El «buenos días» que mi padre me dio aquella mañana todavía me aprieta en el alma cuando lo recuerdo. Es un hombre de pocas palabras pero de ésos que, a pesar de tener pocas, siempre tienen las correctas. De ésos, que cuando no encuentran las palabras, se explican sin ellas haciendo, no diciendo.

Sin mirarme a los ojos me contó todo lo que había para desayunar. No se había dejado nada. Le había dado tiempo a comprar un enorme roscón de bizcocho, típico del pueblo, pomelos frescos por si me apetecía un zumo, galletas María, tostadas de pan, miel, mermelada, mantequilla, cereales de ésos para mantener la línea y hasta queso blanco. Mientras mi madre me colocaba una taza de café en la mesa, mi padre se acercó con un brick de leche de soja que me hizo sonreír para devolverle tanta ternura. Sabía que estaban conmigo, como siempre, pero su forma de expresarlo me conmovía.

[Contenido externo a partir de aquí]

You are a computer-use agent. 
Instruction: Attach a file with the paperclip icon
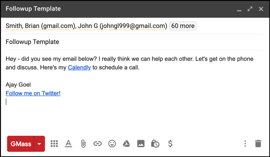coord(83,143)

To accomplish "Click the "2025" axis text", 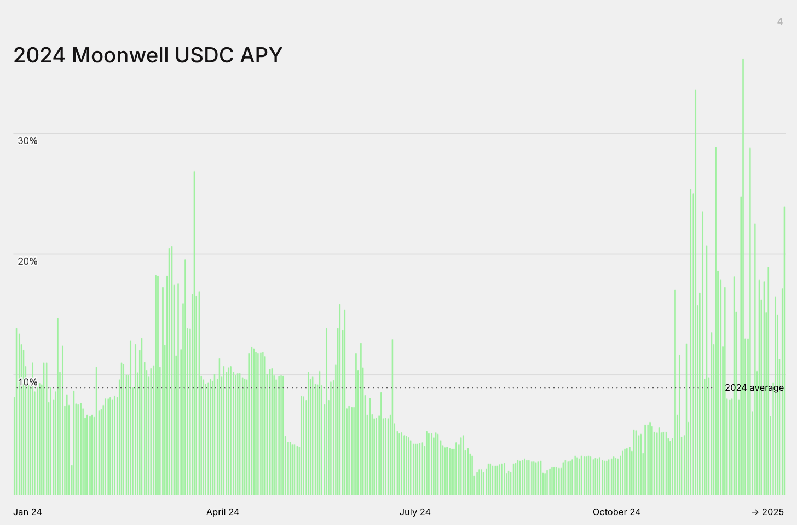I will pos(773,512).
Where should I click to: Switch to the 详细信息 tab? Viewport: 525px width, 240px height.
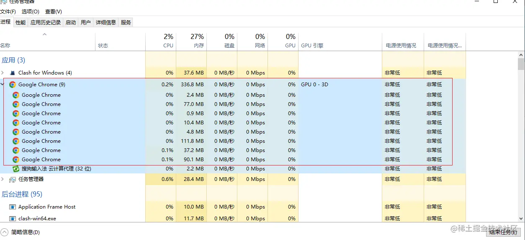106,23
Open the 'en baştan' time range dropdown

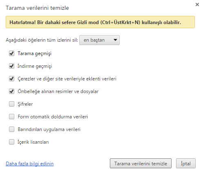click(x=99, y=40)
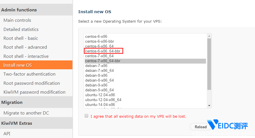Open Root shell - basic
The image size is (255, 138).
21,38
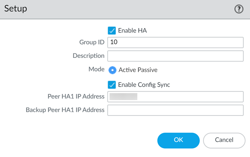Screen dimensions: 250x157
Task: Open the Setup dialog help icon
Action: click(x=239, y=9)
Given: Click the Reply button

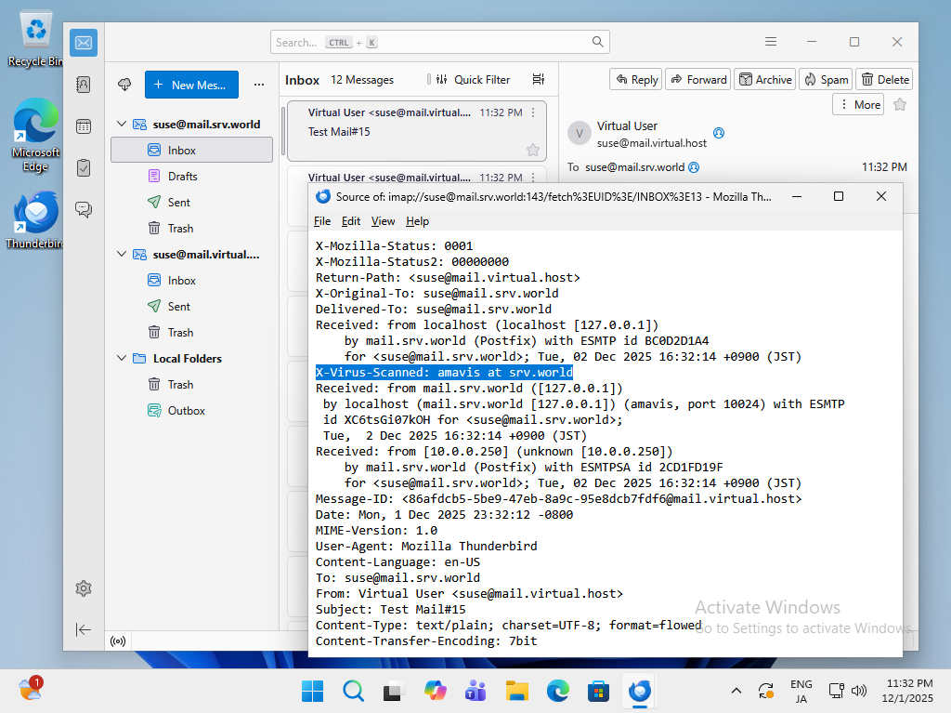Looking at the screenshot, I should (635, 80).
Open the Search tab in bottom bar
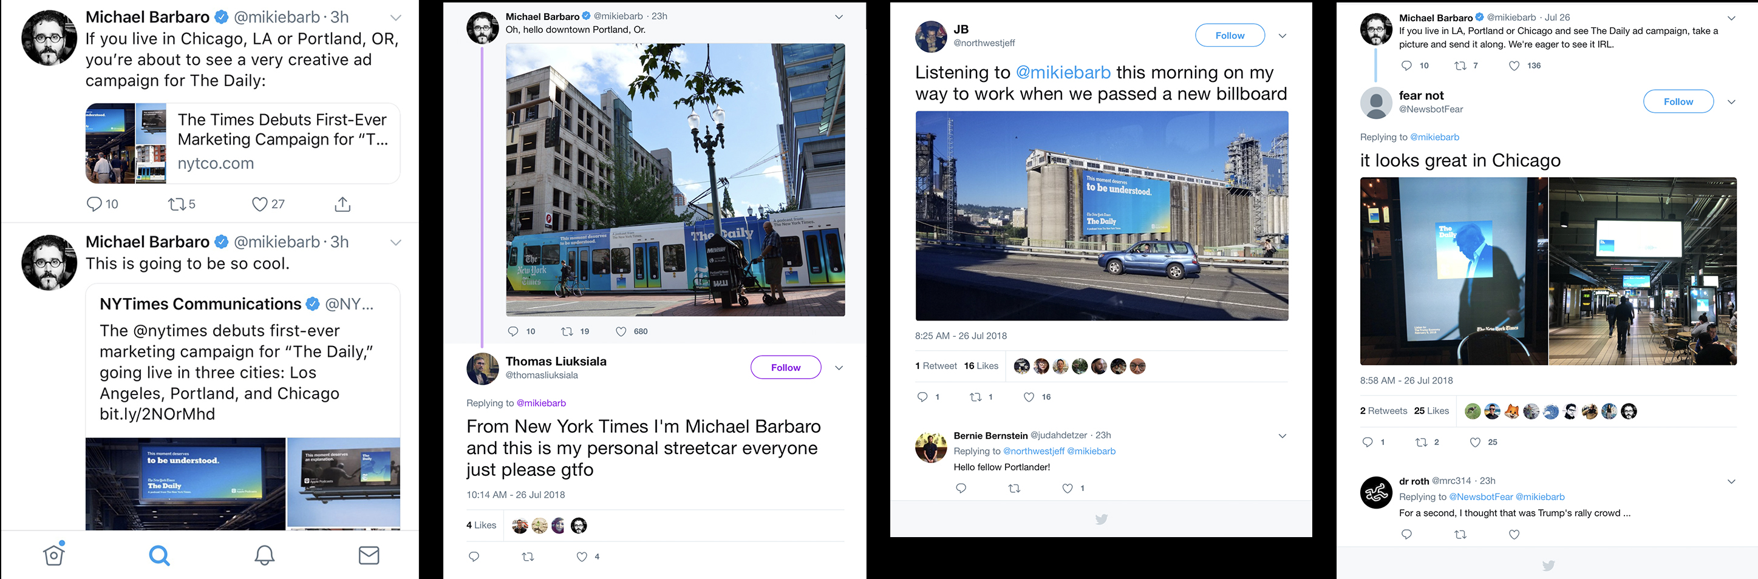The width and height of the screenshot is (1758, 579). 159,555
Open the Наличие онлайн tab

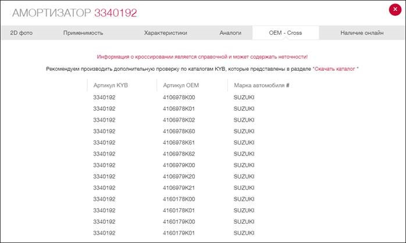[362, 33]
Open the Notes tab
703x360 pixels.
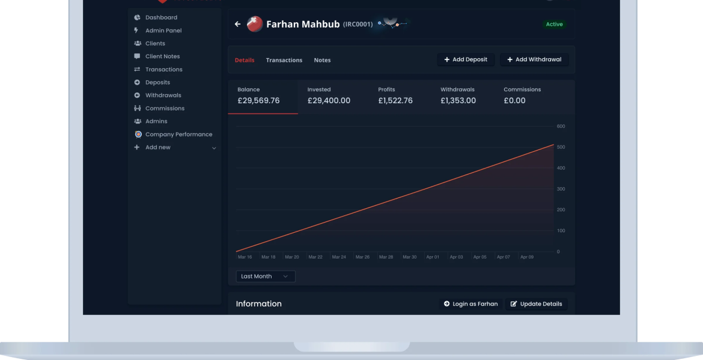pyautogui.click(x=322, y=60)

Posiblemente debería haber respondido desayunando a dos carrillos y no con aquella insulsa sonrisa, pero en mi sorprendido estómago sólo había sitio para el café.

Pensé que sería buena idea arreglarme antes de que se despertaran los niños. Subiendo la escalera decidí que aquel ridículo edredón salpicado de corazones tenía los días contados. Sin embargo, en menos de un minuto, mientras me quitaba el pijama en el cuarto de baño, lo indulté al recordar cuánto le gustaba a Julia. Al recordarme sentada sobre él dándole el pecho a Santi. Al recordarnos a los cuatro escondidos bajo su calor de plumas jugando a la Cueva de los Gatitos. Los recuerdos buenos ganaban a los malos y me hicieron levantar el pulgar reclamando clemencia como hacían los emperadores en el circo romano.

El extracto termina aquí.